Instructions for the task: Could you recast the data, starting with the line containing "For every named target in this 483×1060" and going on through the line containing "Email Post (339, 951)", as a JSON list of strings with one string per line and blank lines left out?

Information given:
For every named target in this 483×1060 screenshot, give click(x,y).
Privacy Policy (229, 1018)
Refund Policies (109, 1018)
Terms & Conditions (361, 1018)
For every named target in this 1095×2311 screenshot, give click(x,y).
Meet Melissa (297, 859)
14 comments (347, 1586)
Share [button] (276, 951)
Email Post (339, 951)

==

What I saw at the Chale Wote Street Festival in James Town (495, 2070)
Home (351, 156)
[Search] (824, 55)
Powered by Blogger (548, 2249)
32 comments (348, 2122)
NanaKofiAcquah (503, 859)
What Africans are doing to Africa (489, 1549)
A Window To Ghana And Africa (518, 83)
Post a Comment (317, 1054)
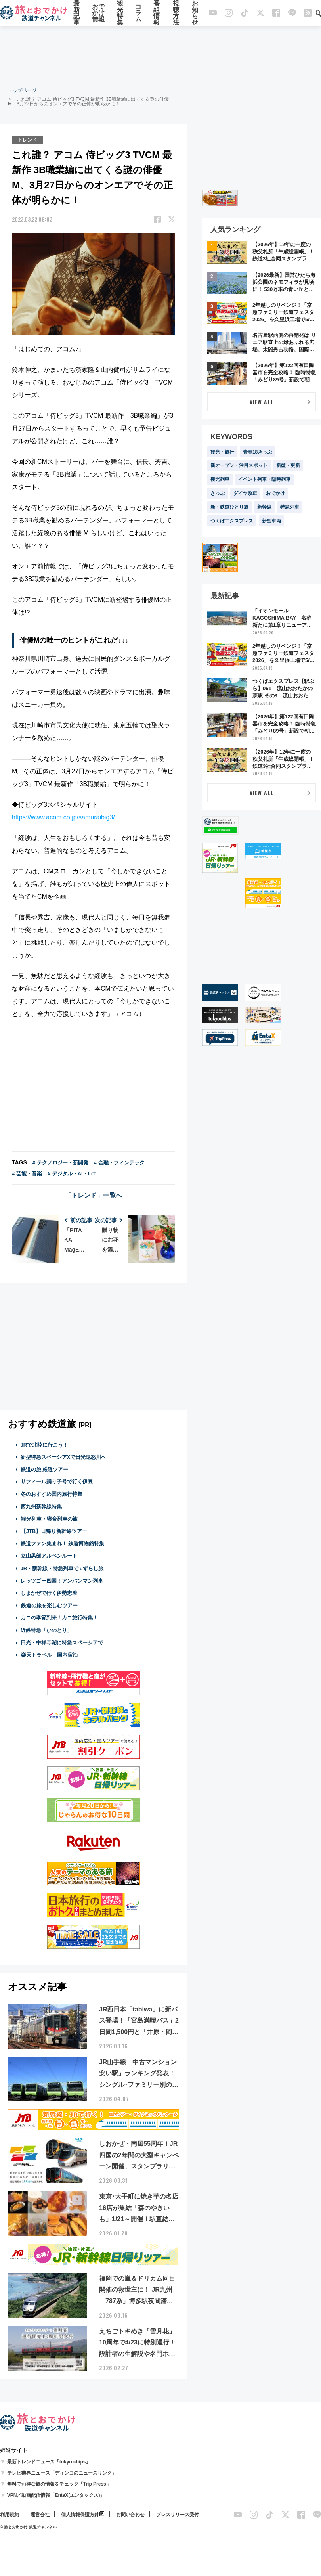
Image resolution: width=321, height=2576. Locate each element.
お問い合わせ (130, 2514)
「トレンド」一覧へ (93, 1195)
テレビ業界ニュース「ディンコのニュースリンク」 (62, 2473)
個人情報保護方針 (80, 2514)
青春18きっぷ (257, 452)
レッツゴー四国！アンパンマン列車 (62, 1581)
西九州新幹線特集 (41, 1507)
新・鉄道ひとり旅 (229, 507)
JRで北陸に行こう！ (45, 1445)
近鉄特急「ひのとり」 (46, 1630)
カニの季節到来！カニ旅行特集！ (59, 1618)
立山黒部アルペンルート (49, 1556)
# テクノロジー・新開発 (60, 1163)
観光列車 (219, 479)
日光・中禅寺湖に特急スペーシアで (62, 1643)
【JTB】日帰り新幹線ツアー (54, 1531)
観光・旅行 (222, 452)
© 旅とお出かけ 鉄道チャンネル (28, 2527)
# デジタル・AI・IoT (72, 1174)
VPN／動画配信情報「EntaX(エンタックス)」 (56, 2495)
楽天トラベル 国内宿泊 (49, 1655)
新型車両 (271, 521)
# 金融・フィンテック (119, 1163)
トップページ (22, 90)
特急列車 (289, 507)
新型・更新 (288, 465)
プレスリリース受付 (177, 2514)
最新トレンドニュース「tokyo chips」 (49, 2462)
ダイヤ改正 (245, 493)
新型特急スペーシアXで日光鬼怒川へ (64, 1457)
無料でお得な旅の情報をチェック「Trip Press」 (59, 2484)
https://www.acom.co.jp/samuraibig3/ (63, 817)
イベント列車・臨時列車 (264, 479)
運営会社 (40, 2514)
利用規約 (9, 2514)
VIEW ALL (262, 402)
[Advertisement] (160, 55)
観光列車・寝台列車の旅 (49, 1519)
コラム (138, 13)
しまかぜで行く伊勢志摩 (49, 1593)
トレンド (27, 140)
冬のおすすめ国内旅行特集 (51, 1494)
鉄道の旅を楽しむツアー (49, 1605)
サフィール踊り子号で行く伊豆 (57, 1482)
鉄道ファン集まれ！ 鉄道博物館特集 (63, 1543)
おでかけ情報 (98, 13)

--

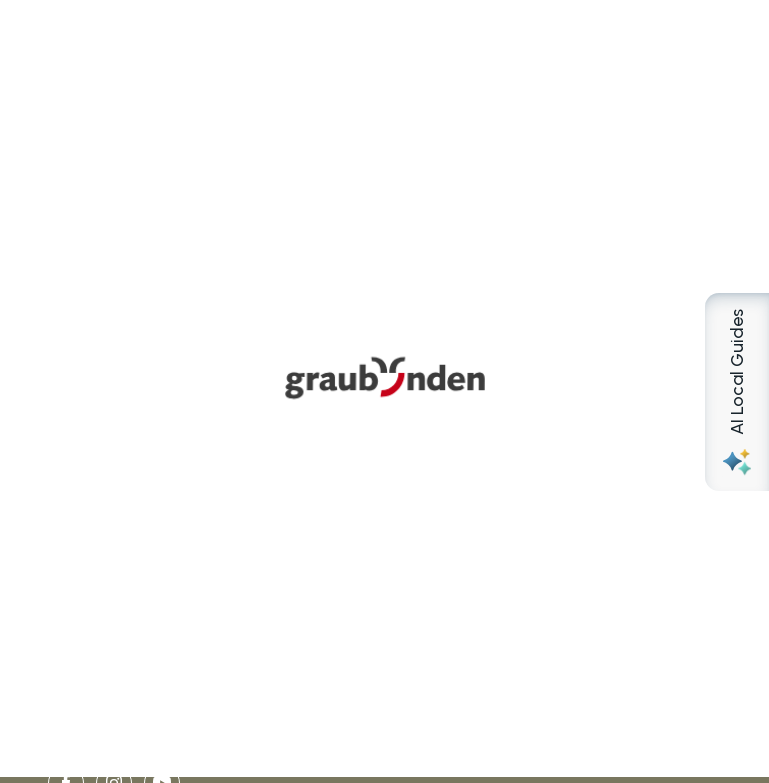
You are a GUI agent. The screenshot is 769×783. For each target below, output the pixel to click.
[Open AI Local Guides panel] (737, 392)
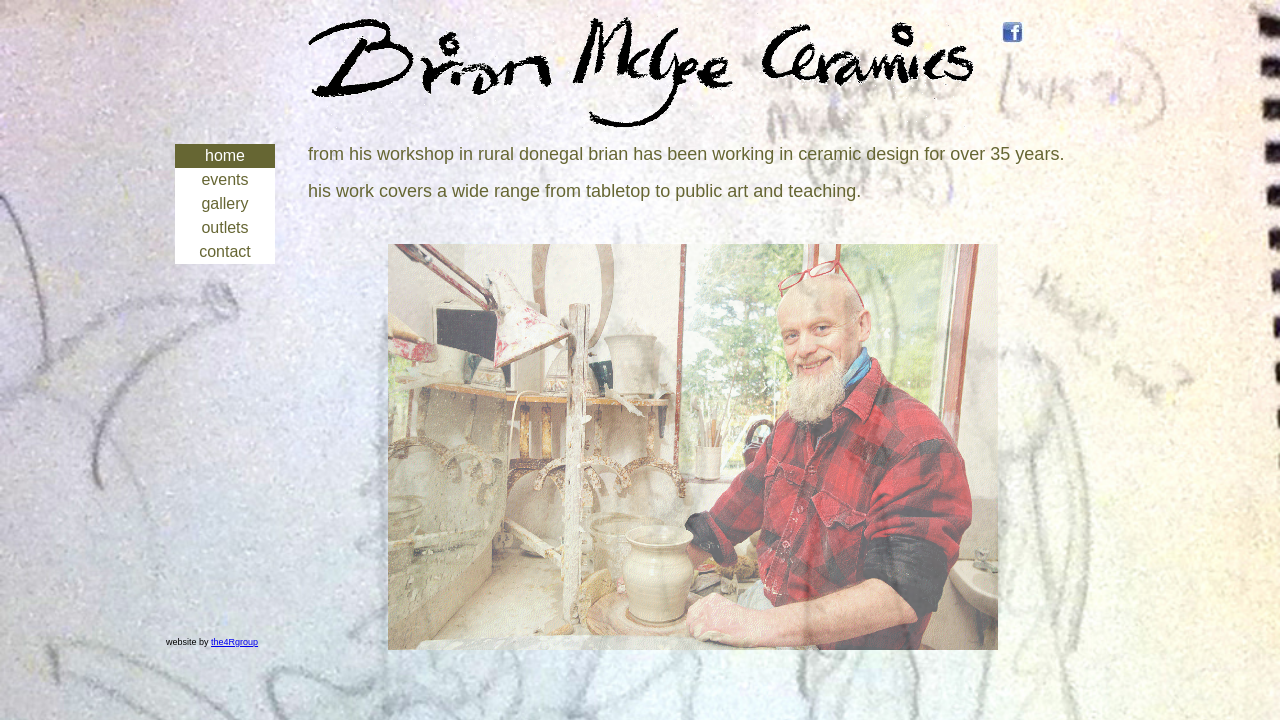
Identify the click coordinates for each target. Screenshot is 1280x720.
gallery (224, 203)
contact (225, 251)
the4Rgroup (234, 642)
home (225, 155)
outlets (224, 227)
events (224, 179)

Answer:
[
  "For every named target in this 483×1060 screenshot, give click(x,y).",
  "Privacy Policy (229, 1018)",
  "Refund Policies (109, 1018)",
  "Terms & Conditions (361, 1018)",
  "For every named target in this 1095×2311 screenshot, give click(x,y).",
  "Meet Melissa (297, 859)",
  "14 comments (347, 1586)",
  "Share [button] (276, 951)",
  "Email Post (339, 951)"
]